Saved entries:
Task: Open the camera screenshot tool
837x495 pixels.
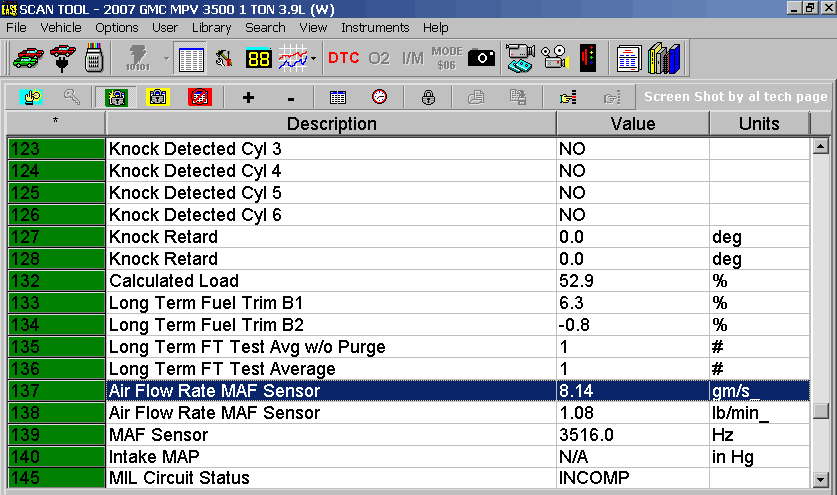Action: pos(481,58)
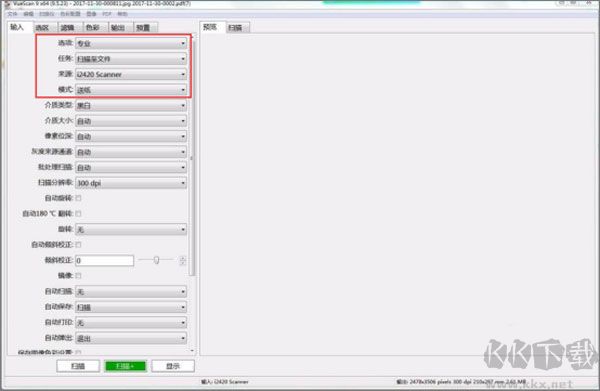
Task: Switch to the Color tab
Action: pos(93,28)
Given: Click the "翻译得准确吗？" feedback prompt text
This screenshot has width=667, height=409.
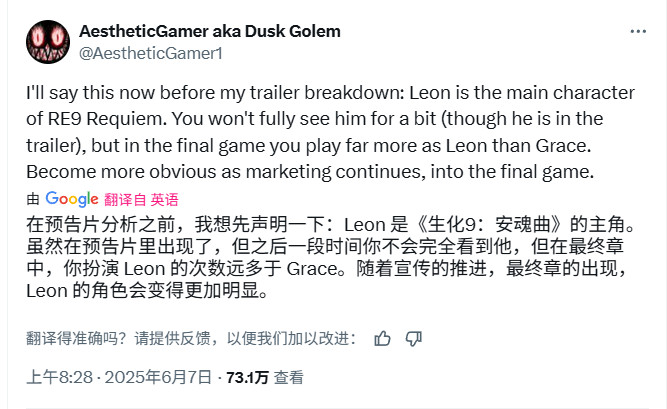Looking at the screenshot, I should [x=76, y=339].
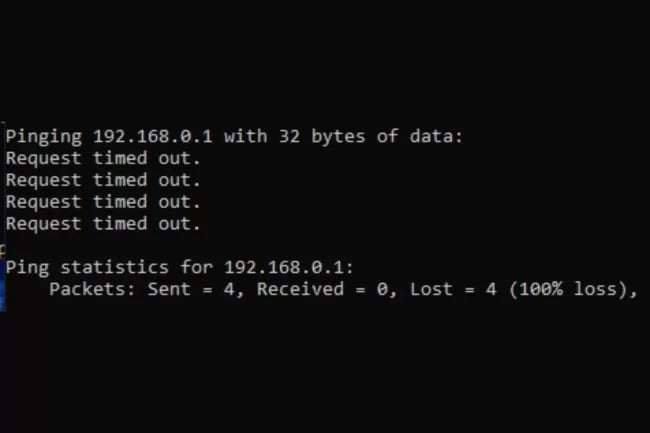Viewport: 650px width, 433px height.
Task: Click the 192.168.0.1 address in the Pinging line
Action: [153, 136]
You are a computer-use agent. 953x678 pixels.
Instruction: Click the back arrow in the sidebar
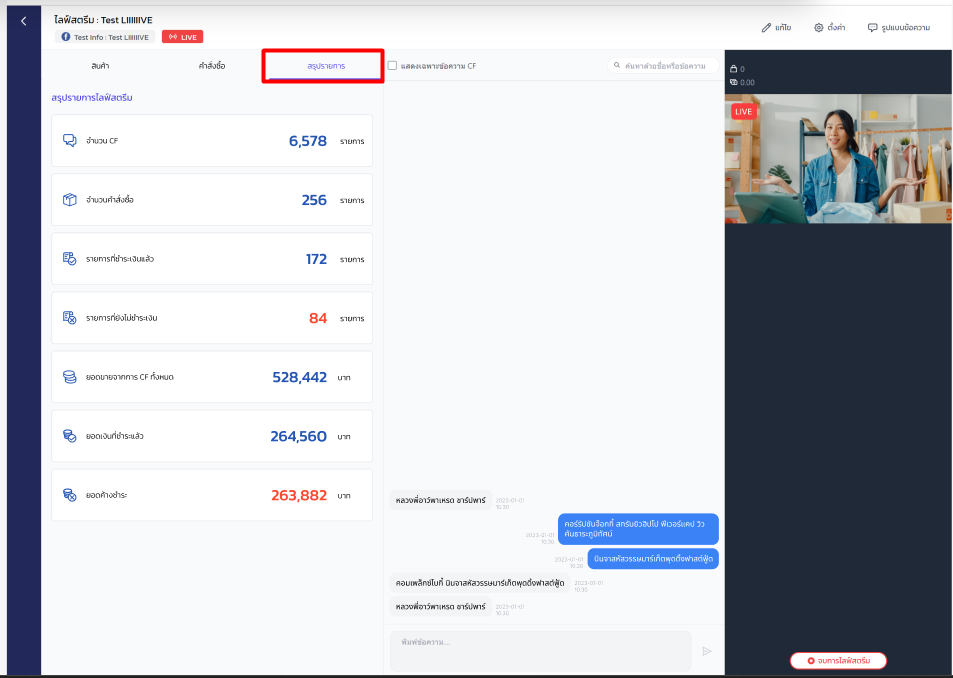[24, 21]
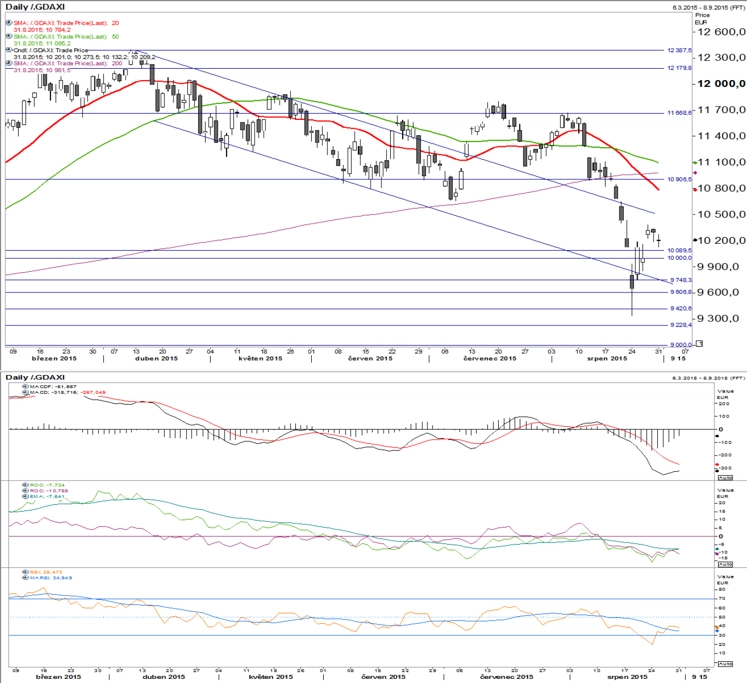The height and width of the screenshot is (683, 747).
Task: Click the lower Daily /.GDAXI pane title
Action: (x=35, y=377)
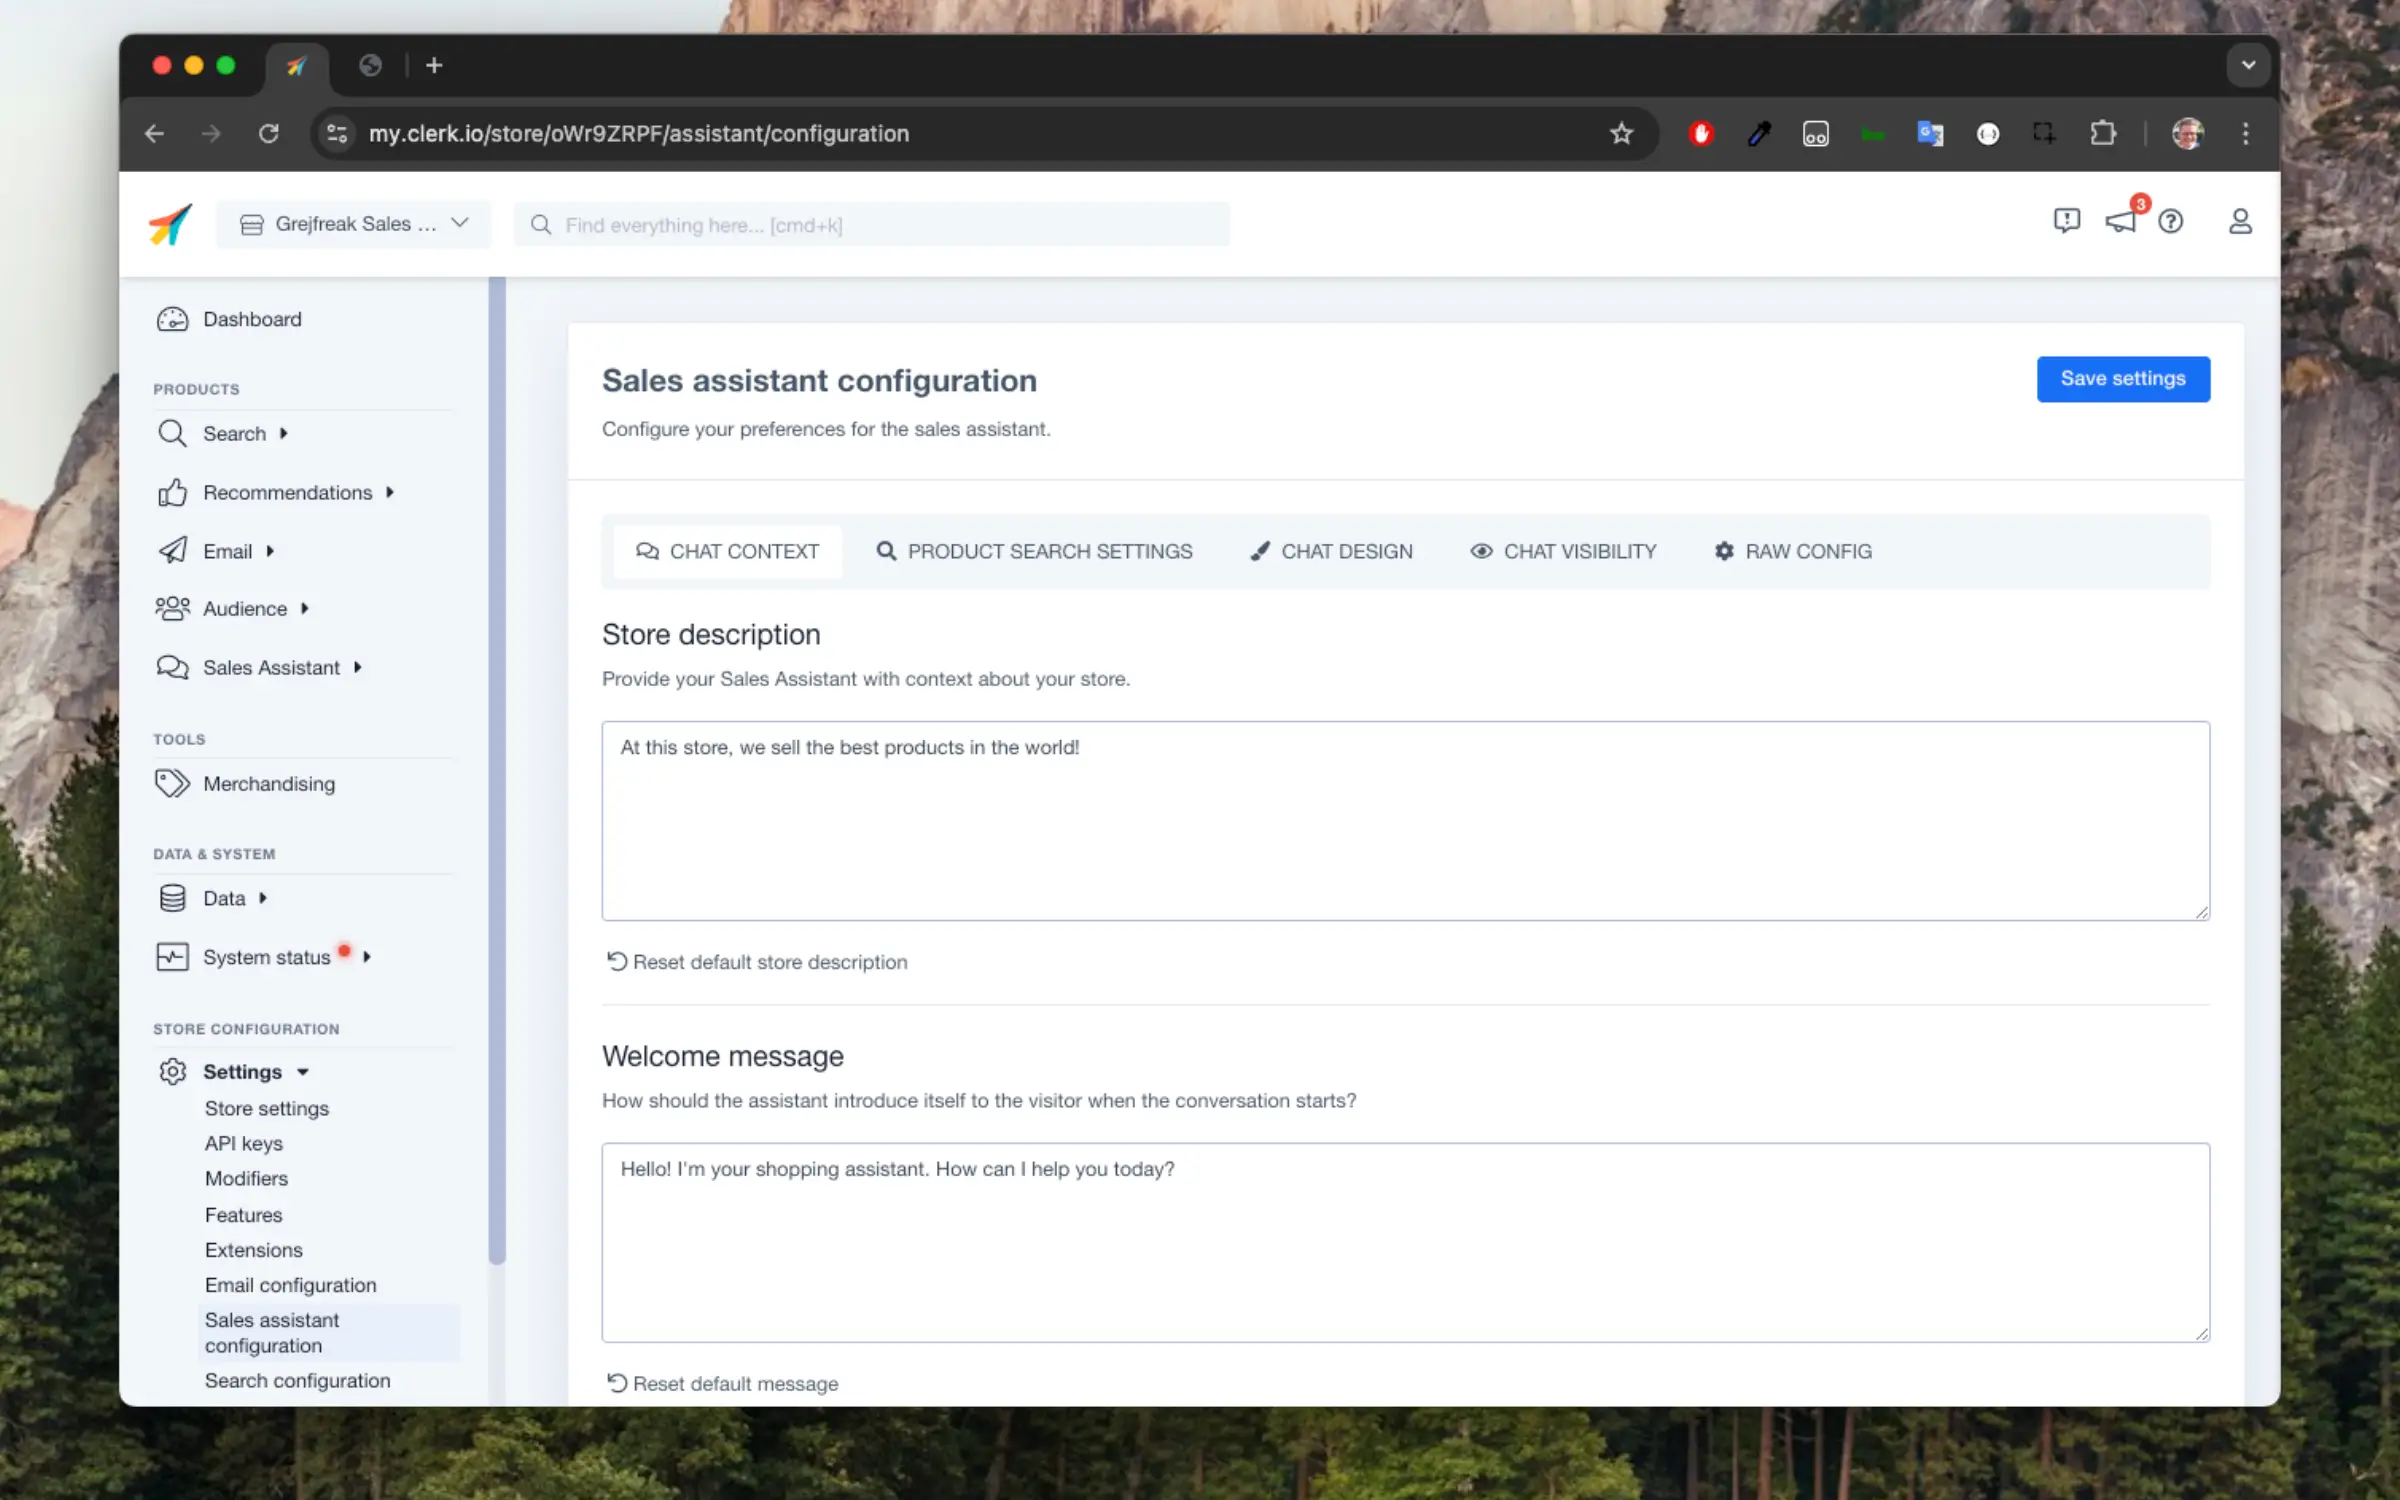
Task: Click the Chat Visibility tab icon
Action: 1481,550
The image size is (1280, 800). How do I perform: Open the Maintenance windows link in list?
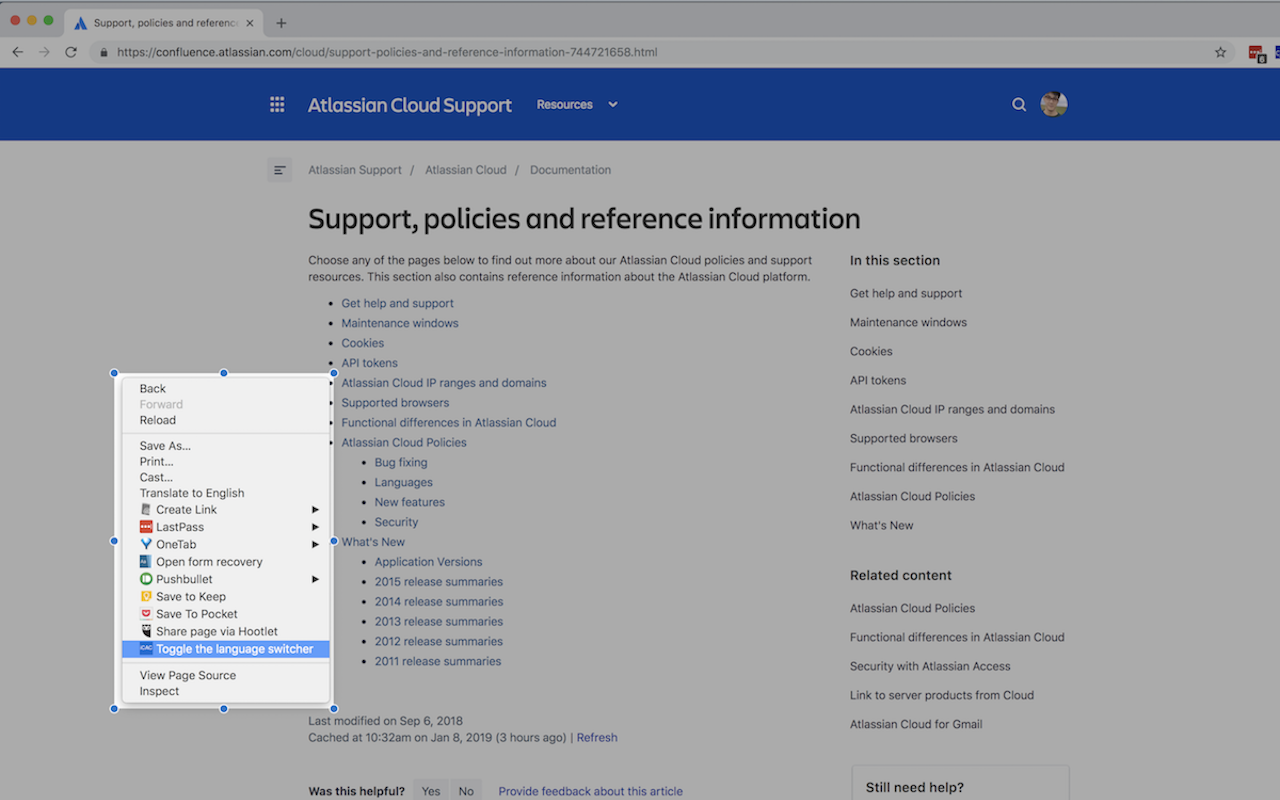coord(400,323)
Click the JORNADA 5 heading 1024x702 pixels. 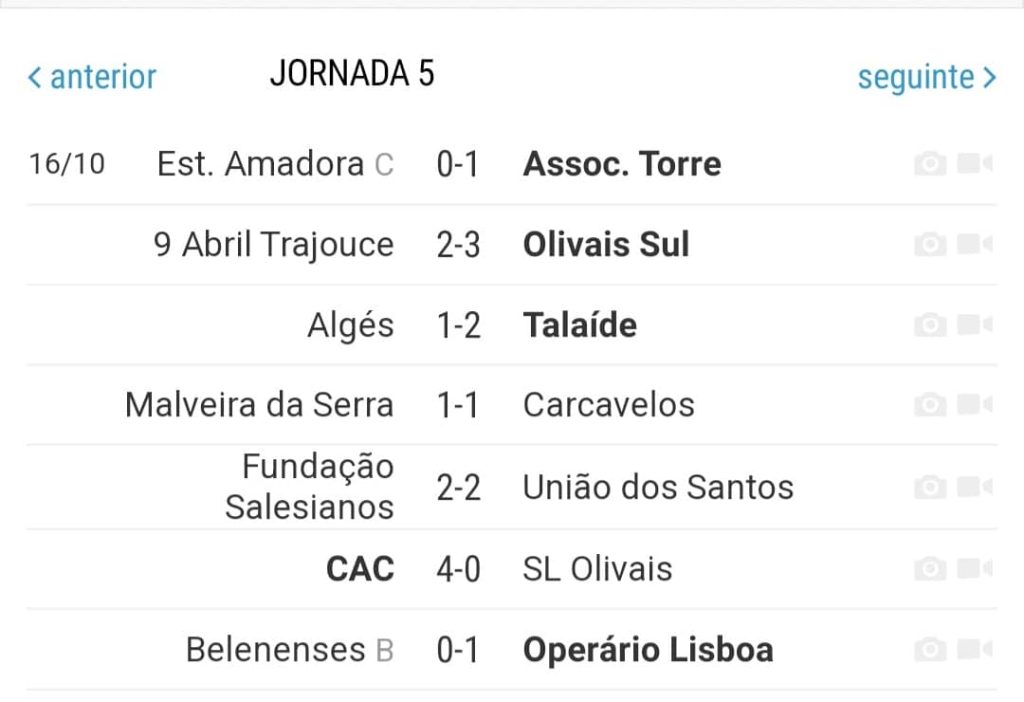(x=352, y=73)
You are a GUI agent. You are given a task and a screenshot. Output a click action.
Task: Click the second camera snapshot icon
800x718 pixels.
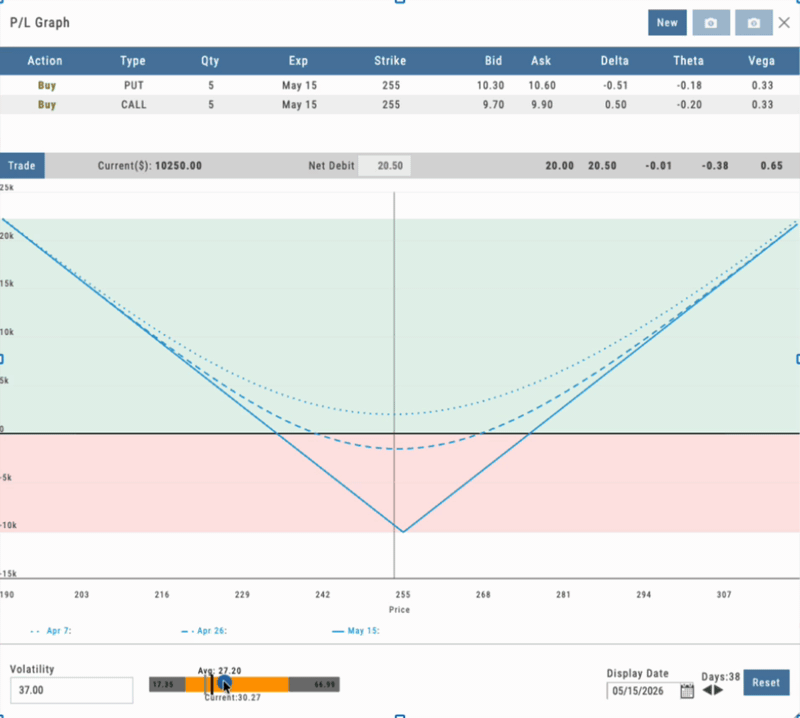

• [WORK REQUEST] Verbatim, write out the line containing "Task: Click the second camera snapshot icon" and all later lines through the end of the records, leaving every picture out.

• [ANSWER SPACE]
Task: Click the second camera snapshot icon
800x718 pixels.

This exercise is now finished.